Fragmentação da internet no Brasil ganha força com a combinação de leis recentes e mecanismos técnicos que ampliam a capacidade do governo de restringir serviços online, cenário semelhante ao que levou o Nepal a bloquear 26 plataformas, entre elas o WhatsApp.
O gatilho da comparação é a Lei Felca, sancionada em 2024, que estabelece prazo de um ano para que redes sociais e aplicativos mantenham representante legal no país, sob pena de suspensão. O dispositivo ecoa a medida aprovada no Nepal na última semana, responsável por uma onda de bloqueios que provocou protestos nas ruas de Katmandu.
Fragmentação da internet no Brasil se aproxima do modelo do Nepal
Especialistas alertam que o Brasil já possui infraestrutura para cortes em massa. Desde 2023, o sistema Lacre Virtual, operado pela Anatel, permite bloquear remotamente endereços IP e domínios sem ordem judicial. Atualmente, mais de 30 mil endereços estão retidos sob sigilo, segundo dados da própria agência.
O quadro pode se agravar caso o Projeto de Lei 4.557/2024 seja aprovado. O texto subordina o Comitê Gestor da Internet (CGI.br) à Anatel, transferindo ao Executivo o controle dos domínios “.br”, dos números IP e dos principais Pontos de Troca de Tráfego. Para analistas, a mudança criaria as condições administrativas que faltam para desligamentos nacionais semelhantes aos já verificados na Turquia e no Iraque.
Mundo afora, o fenômeno não é isolado.
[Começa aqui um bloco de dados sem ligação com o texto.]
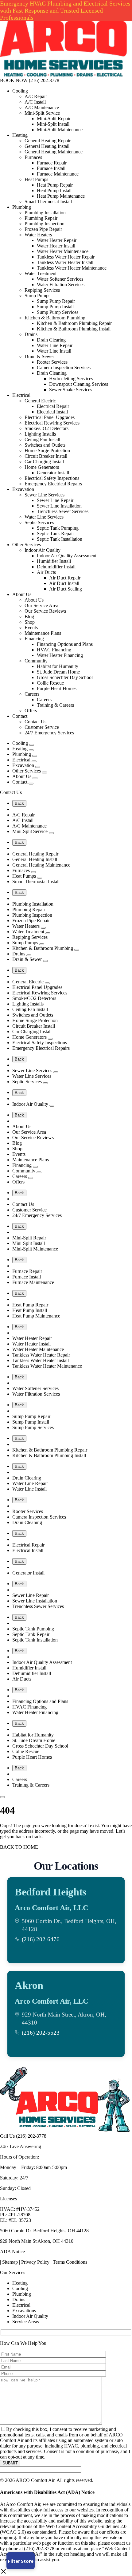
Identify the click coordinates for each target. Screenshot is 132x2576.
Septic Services (39, 522)
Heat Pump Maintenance (61, 196)
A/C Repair (36, 96)
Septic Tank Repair (55, 533)
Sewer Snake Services (70, 389)
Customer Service (42, 727)
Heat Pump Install (54, 190)
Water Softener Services (60, 279)
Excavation (23, 489)
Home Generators (42, 467)
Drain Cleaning (52, 373)
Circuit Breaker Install (46, 456)
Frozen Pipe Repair (43, 229)
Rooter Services (52, 362)
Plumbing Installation (45, 212)
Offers (31, 710)
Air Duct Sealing (65, 588)
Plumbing (21, 207)
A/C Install (35, 102)
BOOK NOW (14, 80)
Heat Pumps (36, 179)
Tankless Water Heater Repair (66, 256)
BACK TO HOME (19, 1847)
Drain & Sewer (39, 356)
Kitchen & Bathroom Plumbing (55, 317)
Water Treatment (40, 273)
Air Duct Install (64, 583)
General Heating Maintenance (54, 151)
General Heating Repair (48, 140)
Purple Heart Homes (56, 688)
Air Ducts (46, 572)
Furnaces (33, 157)
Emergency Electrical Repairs (53, 483)
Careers (32, 694)
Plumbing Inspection (44, 223)
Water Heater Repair (56, 240)
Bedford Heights (50, 1892)
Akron (29, 1985)
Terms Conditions (70, 2262)
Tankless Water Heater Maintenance (72, 268)
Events (31, 627)
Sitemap (10, 2262)
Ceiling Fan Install (42, 439)
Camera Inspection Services (64, 367)
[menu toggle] (2, 1797)
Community (36, 660)
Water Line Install (54, 351)
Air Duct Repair (64, 577)
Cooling (20, 90)
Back (19, 803)
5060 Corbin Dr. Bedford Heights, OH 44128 (44, 2230)
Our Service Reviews (45, 611)
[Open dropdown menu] (31, 745)
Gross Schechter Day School (65, 677)
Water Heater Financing (60, 655)
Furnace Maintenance (58, 173)
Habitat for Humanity (57, 666)
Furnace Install (51, 168)
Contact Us (35, 721)
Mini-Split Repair (54, 118)
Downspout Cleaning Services (78, 384)
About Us (21, 594)
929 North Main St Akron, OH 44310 (36, 2241)
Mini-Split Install (53, 124)
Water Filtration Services (60, 284)
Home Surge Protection (47, 450)
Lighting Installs (40, 434)
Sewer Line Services (44, 494)
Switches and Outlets (45, 445)
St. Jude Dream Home (58, 671)
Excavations (24, 2310)
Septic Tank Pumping (58, 528)
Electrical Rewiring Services (52, 422)
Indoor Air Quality (42, 550)
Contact (19, 716)
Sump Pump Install (55, 306)
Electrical (21, 395)
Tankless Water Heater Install (65, 262)
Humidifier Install (54, 561)
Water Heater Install (56, 245)
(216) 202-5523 (41, 2032)
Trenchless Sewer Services (62, 511)
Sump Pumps (37, 295)
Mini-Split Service (42, 113)
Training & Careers (55, 705)
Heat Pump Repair (55, 185)
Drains (31, 334)
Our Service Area (41, 605)
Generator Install (53, 472)
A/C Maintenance (42, 107)
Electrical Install (52, 411)
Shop (30, 622)
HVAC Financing (54, 649)
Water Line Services (44, 517)
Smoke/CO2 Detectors (46, 428)
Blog (29, 616)
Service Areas (25, 2321)
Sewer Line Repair (55, 500)
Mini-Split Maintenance (60, 129)
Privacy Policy (35, 2262)
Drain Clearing (51, 339)
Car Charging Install (44, 461)
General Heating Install (47, 146)
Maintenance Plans (43, 633)
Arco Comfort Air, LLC (51, 1908)
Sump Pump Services (57, 312)
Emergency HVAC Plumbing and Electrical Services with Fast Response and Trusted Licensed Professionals (65, 10)
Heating (20, 135)
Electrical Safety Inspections (52, 478)
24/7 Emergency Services (49, 732)
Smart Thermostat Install (48, 201)
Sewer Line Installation (59, 505)
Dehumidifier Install (56, 566)
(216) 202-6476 (41, 1939)
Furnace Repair (52, 162)
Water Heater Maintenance (62, 251)
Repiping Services (42, 290)
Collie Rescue (50, 682)
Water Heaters (38, 234)
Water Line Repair (54, 345)
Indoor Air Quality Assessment (66, 555)
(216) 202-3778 (44, 80)
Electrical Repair (53, 406)
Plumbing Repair (41, 218)
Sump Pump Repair (56, 301)
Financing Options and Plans (65, 644)
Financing (34, 638)
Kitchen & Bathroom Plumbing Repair (74, 323)
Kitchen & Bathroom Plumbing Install (74, 328)
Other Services (26, 544)
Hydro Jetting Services (71, 378)
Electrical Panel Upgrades (50, 417)
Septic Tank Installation (59, 539)
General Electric (40, 400)
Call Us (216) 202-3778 (23, 2136)
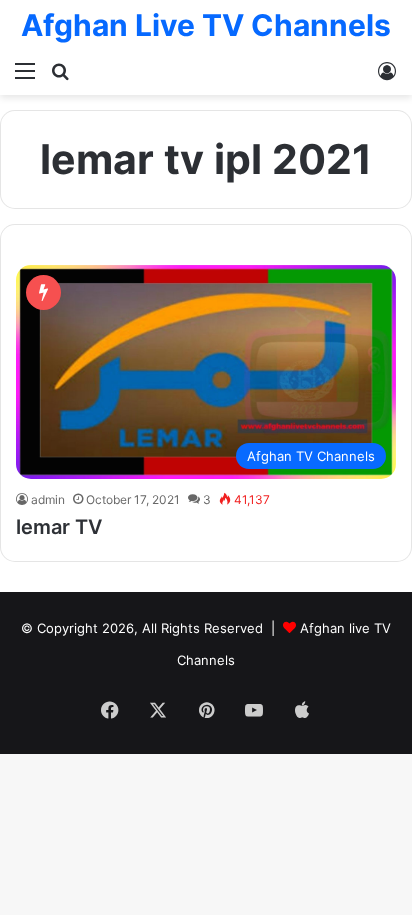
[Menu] (25, 70)
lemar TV (59, 527)
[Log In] (387, 70)
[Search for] (60, 70)
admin (48, 499)
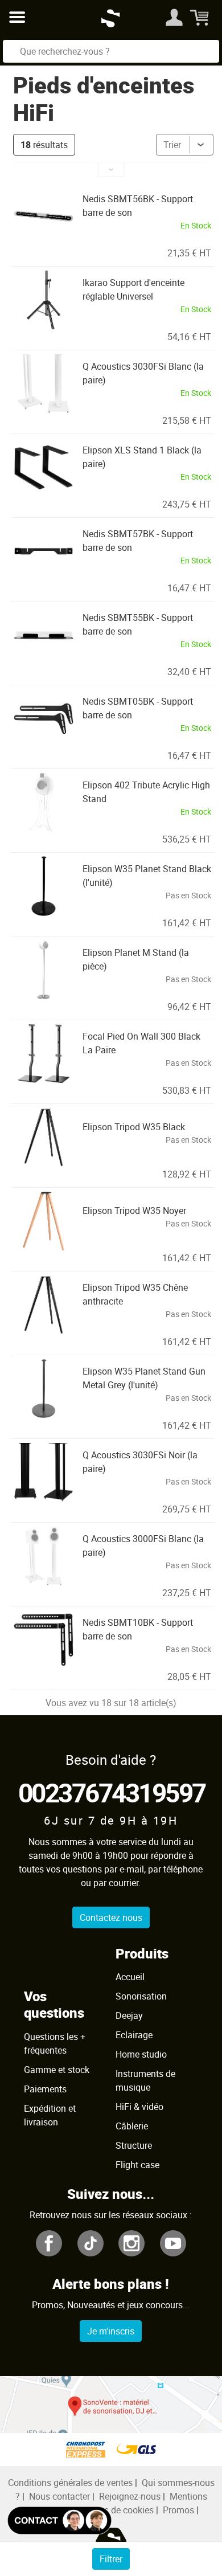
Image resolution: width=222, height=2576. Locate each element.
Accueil (130, 1976)
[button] (111, 169)
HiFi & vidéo (139, 2106)
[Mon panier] (200, 17)
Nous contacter (59, 2496)
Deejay (129, 2015)
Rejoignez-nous (130, 2496)
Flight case (137, 2164)
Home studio (141, 2054)
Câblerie (132, 2126)
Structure (134, 2145)
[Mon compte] (174, 17)
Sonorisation (141, 1996)
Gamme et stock (56, 2069)
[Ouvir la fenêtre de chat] (59, 2520)
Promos (178, 2510)
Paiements (45, 2089)
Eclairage (134, 2035)
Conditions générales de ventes (70, 2482)
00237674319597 (111, 1792)
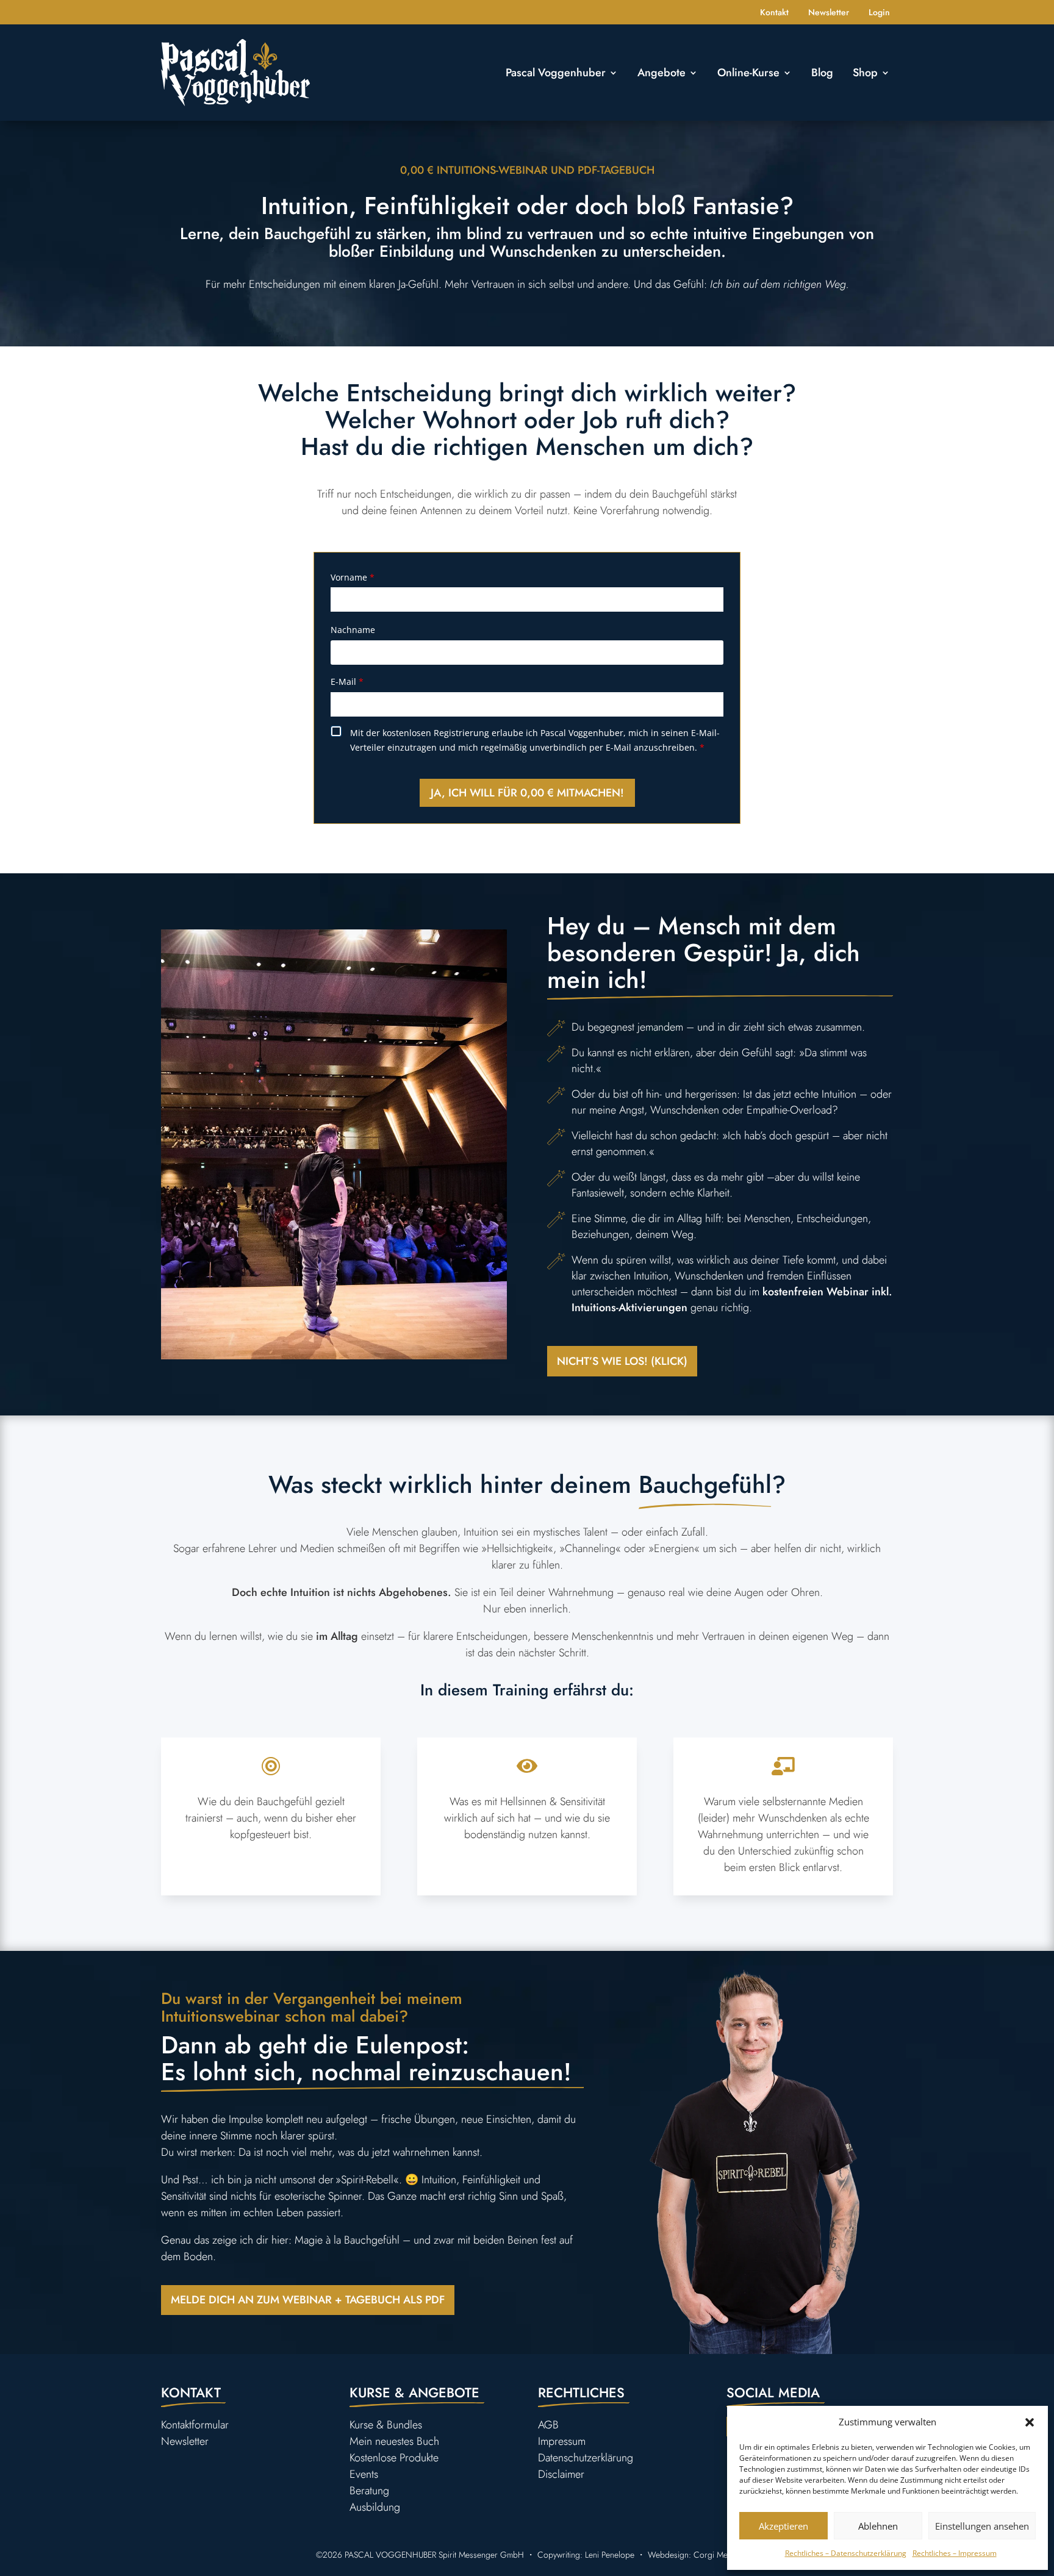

Paquistão, Uganda, Sudão do Sul e Turquia realizaram bloqueios nacionais em 2025. Relatório da Freedom House mostra queda contínua no nível de liberdade digital global, com governos justificando restrições em nome de segurança e soberania.
No Brasil, o Judiciário também mira ferramentas de anonimato. Decisões de 2022 e 2023 fixaram multa diária de até R$ 100 mil a usuários que utilizassem VPN para acessar plataformas suspensas, e chegaram a determinar a retirada desses aplicativos das lojas virtuais, embora a ordem tenha sido revertida posteriormente.
Para defensores de direitos digitais, a convergência entre normas punitivas, vigilância técnica e centralização de governança acelera o afastamento do modelo aberto que marcou a rede desde os anos 1990. Eles lembram que a resiliência da internet decorre justamente de sua estrutura distribuída, projetada para sobreviver a falhas físicas — mas não a decisões estatais.
Em meio à discussão, o desafio será equilibrar combate a ilícitos sem reproduzir a “Grande Firewall” chinesa. Caso contrário, afirmam especialistas, o Brasil chegará — em velocidade tectônica, porém constante — ao mesmo ponto em que hoje se encontra o Nepal, onde a conexão mundial se converteu em rede doméstica sob forte filtragem.